PK/PD analysis and MCS support the in vitro efficacy of high-dose ciprofloxacin (750 mg orally 12 hourly) against E. coli urinary isolates with a ciprofloxacin MIC ≤ 1 mg/L for a 3 log10 kill at the end of 3 days of treatment, 1 log10 kill at follow-up (at 96 h), and 90% maximal activity (AUBKC0–96). Standard-dose ciprofloxacin (500 mg 12 hourly) similarly achieved 3 log10 kill at 72 h at MIC ≤ 1 mg/L, whereas 1 log10 kill at 96 h and 90% maximal activity required a lower MIC of ≤0.5 mg/L. Low-dose ciprofloxacin (250 mg 12 hourly, or 500 mg daily) achieved 3 log10 kill at 72 h at MIC ≤ 0.5 mg/L, 1 log10 kill at 96 h and 90% maximal activity at MIC ≤ 0.25 mg/L. These data support current ciprofloxacin dosing practices for UTIs caused by E. coli categorized as susceptible (MIC ≤ 0.25 mg/L), and the potential to expand activity with high-dose therapy for urinary isolates with low-level ciprofloxacin resistance (MIC ≤ 1 mg/L).

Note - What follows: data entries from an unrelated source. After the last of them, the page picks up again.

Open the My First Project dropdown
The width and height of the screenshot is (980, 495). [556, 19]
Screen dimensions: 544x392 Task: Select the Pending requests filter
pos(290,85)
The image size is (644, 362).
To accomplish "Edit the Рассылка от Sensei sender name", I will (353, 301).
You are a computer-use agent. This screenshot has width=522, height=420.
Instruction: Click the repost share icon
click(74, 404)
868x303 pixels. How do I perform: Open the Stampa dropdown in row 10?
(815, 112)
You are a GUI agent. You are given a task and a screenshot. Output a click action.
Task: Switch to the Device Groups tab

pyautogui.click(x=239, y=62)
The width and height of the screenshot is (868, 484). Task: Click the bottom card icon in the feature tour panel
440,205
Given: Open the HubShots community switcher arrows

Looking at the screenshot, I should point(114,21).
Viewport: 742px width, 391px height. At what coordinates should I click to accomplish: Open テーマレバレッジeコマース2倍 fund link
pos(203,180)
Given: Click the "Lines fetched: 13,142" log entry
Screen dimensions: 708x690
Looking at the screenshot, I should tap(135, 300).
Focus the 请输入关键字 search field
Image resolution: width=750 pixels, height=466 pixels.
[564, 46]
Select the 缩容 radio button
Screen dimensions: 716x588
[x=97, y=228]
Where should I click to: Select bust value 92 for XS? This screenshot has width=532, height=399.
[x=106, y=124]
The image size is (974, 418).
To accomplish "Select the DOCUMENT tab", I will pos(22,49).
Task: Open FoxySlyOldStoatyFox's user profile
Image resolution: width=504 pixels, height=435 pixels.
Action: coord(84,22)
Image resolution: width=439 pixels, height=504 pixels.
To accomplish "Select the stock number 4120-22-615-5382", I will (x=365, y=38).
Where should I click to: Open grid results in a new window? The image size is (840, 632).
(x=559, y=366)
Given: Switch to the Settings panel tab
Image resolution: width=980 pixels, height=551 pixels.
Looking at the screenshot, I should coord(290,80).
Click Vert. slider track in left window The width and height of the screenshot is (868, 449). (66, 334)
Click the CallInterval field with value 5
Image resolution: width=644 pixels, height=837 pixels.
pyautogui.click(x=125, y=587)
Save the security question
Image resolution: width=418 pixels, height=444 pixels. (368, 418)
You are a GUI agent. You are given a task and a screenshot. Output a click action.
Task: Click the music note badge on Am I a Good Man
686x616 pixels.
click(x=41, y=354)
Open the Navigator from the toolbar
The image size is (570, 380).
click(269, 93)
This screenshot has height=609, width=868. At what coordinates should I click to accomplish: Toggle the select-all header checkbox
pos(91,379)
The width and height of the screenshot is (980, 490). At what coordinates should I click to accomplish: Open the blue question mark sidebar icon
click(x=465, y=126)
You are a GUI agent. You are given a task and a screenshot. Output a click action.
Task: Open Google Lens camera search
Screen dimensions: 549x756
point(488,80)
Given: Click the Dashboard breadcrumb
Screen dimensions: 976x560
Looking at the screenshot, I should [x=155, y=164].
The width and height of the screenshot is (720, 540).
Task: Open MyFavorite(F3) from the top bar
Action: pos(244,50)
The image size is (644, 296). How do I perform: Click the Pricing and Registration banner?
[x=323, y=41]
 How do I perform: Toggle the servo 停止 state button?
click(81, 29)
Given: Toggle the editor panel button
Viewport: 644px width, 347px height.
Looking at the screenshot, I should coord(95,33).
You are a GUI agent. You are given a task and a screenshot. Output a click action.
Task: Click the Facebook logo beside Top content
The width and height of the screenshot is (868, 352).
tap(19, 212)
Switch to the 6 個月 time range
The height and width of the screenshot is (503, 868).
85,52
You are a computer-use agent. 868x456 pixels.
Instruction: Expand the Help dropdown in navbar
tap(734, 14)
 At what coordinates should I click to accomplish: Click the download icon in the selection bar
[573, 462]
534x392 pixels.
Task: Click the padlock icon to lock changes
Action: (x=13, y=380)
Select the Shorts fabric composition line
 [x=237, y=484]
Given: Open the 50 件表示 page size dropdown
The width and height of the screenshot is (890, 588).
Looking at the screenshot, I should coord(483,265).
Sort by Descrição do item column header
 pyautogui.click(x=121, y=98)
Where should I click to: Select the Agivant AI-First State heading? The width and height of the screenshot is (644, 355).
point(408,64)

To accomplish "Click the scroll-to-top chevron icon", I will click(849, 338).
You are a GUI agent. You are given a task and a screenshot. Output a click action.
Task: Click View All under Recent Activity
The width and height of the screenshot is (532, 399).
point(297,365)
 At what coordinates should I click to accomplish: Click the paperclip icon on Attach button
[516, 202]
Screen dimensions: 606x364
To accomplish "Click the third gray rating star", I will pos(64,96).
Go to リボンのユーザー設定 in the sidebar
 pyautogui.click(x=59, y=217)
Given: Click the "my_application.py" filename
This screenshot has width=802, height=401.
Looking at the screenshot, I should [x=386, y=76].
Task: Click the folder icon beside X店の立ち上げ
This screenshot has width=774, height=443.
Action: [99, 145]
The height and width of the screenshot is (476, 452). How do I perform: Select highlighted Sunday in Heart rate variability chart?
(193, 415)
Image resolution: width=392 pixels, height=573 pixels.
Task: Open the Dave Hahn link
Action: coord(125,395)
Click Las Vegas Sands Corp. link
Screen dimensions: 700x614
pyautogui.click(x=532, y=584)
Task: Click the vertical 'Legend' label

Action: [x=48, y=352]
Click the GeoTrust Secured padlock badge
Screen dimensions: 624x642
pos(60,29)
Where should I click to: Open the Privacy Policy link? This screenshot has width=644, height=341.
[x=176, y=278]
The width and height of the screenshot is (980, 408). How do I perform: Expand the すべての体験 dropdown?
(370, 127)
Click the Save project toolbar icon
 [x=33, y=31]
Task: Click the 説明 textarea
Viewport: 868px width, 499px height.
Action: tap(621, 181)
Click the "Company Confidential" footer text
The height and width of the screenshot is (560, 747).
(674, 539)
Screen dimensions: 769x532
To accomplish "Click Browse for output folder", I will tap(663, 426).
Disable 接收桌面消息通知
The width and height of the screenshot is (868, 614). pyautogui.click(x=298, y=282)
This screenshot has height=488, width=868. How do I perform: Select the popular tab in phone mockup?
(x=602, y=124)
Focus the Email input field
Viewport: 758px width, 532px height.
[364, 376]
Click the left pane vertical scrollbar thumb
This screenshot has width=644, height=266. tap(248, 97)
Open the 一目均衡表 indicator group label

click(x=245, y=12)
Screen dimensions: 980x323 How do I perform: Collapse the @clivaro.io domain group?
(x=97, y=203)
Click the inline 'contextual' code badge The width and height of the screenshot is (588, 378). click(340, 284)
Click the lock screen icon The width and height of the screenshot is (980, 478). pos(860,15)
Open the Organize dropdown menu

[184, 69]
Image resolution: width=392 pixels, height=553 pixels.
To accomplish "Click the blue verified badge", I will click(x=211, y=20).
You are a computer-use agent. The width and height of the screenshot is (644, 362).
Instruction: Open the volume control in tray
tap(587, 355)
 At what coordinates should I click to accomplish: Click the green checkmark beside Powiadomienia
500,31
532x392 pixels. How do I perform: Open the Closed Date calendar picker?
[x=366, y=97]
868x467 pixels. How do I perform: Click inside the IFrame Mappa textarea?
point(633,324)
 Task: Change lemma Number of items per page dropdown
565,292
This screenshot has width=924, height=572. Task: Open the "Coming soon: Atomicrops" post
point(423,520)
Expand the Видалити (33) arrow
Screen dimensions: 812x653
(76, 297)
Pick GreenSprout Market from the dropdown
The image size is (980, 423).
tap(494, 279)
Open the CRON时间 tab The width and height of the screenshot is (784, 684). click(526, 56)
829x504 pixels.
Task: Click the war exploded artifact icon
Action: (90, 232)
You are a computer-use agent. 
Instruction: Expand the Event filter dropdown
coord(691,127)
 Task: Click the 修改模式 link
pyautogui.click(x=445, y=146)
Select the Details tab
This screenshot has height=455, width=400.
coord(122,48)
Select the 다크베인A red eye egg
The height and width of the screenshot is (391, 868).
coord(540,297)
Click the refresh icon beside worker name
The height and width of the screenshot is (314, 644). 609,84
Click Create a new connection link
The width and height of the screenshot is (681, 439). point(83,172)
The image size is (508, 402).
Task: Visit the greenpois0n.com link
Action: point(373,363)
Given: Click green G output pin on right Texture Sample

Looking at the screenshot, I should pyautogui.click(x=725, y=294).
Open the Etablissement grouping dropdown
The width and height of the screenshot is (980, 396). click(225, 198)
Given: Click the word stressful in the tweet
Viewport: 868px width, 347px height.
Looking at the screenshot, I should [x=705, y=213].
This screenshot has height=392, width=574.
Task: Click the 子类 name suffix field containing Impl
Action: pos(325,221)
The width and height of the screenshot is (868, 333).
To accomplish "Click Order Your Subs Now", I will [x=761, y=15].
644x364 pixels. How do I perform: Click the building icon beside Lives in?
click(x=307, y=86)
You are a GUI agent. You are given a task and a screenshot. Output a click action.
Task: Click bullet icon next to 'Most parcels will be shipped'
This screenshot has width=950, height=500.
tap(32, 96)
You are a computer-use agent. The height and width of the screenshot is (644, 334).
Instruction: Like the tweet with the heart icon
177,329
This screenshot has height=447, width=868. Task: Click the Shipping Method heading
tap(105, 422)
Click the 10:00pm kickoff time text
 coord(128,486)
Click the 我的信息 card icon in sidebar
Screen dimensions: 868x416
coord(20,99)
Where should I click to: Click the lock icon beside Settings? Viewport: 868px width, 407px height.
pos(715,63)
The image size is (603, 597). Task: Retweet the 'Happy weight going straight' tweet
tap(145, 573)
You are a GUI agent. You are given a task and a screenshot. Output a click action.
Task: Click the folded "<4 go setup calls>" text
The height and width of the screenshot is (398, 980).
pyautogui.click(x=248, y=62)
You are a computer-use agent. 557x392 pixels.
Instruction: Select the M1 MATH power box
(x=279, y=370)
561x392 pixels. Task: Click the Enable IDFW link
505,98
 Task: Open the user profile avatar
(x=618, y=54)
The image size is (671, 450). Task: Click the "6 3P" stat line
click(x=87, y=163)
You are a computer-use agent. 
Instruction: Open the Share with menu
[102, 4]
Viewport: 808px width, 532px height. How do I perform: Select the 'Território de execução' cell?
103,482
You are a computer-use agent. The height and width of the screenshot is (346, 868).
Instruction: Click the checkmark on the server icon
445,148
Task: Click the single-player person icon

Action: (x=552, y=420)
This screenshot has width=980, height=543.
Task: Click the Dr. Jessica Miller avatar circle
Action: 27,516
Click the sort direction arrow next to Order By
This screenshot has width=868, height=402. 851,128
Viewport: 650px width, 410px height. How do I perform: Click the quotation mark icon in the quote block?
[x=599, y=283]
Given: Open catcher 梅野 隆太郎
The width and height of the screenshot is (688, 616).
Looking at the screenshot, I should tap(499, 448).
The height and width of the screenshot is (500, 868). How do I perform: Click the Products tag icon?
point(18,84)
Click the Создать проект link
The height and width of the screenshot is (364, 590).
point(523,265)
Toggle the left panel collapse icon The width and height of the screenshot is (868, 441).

Expanding ciprofloxacin susceptibility can provide an oral antimicrobial option for select groups of patients, such as: UTIs caused by MDR bacteria; oral step-down following initial IV therapy; infections following urinary tract instrumentation; infections in males; catheter-associated UTIs; and after consultation with clinical colleagues. However, given restrictions on the use of ciprofloxacin by the EMA and FDA, any change to ciprofloxacin breakpoints would need to ensure that ciprofloxacin is not promoted for uncomplicated and recurrent UTIs. Using cascade (or selective) reporting provides a valuable antimicrobial stewardship strategy for the reporting laboratory.35,36

Established ciprofloxacin target plasma PK/PD ratios are fAUC/MIC ratio of 140 for 2 log10 kill in a neutropenic thigh model and fAUC/MIC ratio of 87.5 for clinical efficacy in hospital-acquired pneumonia.37 Despite PK data recording high ciprofloxacin concentrations in urine, neither animal nor clinical PK/PD targets exist for UTIs. The UTI PK/PD targets determined in the present study were 8–16 times higher than plasma targets. This reflects a reduction in the activity of ciprofloxacin in a bladder infection model and supported by elevated MIC measurements in mSHU and pooled human urine (three to four 2-fold increase compared with testing in CAMHB). When applying ciprofloxacin MIC values measured by BMD in mSHU, the resulting urinary PK/PD targets are similar to the plasma targets in the literature. Namely, fAUC/MICmSHU ratio of 72 for 3 log10 kill at 72 h, fAUC/MICmSHU ratio of 149 for 1 log10 kill at 96 h, and fAUC/MICmSHU ratio of 100 for 90% maximal activity (AUBKC0–96). These observations support the clinical correlation of the bladder infection model to predict antibiotic efficacy in UTIs. However, applying non-standardized MIC measurements limits the practical translation of the in vitro results. The MIC should be measured by the reference method to provide a phenotypic endpoint in a defined and standardized system as a reproducible measure of antibiotic activity against that microorganism. The value should not be extrapolated as a concentration directly comparable with in vivo concentrations found at the site of infection during treatment.38

Establishing UTI-specific PK/PD targets can inform optimized antibiotic dosing strategies. However, simulating urinary PK has greater complexity compared with plasma PK given the marked variability observed between individuals, largely due to fluid intake and voiding behaviour (Table 1). Antibiotic protein binding, which is an important consideration in plasma PK, is less of an issue when considering free-drug activity and total drug measurements in urine, given the renal excretion of unbound drug and the paucity of albumin found in urine in patients with normal renal glomerular function.39,40 Urinary ciprofloxacin PK variability has been modelled in relation to urine output (1 versus 2.5 L/day), healthy young adults versus elderly, and circadian changes in diuresis and absorption.41 Such variability in urinary PK is not unique to ciprofloxacin. Wijma et al.42 found a 47% coefficient of variability (CV%) in urinary fosfomycin exposure (AUC0–48 21284 ± 9965 mg·h/L). Similarly, Wenzler et al.43 measured urinary fosfomycin concentrations at selected time periods with a CV% of 67%–84%, and a similar CV% in the volume of urine voided (60%–73%). Informed from these studies, and those presented in Table 1, we applied a ±50% variability in the expected urinary ciprofloxacin exposure (AUC0–24) in our MCS.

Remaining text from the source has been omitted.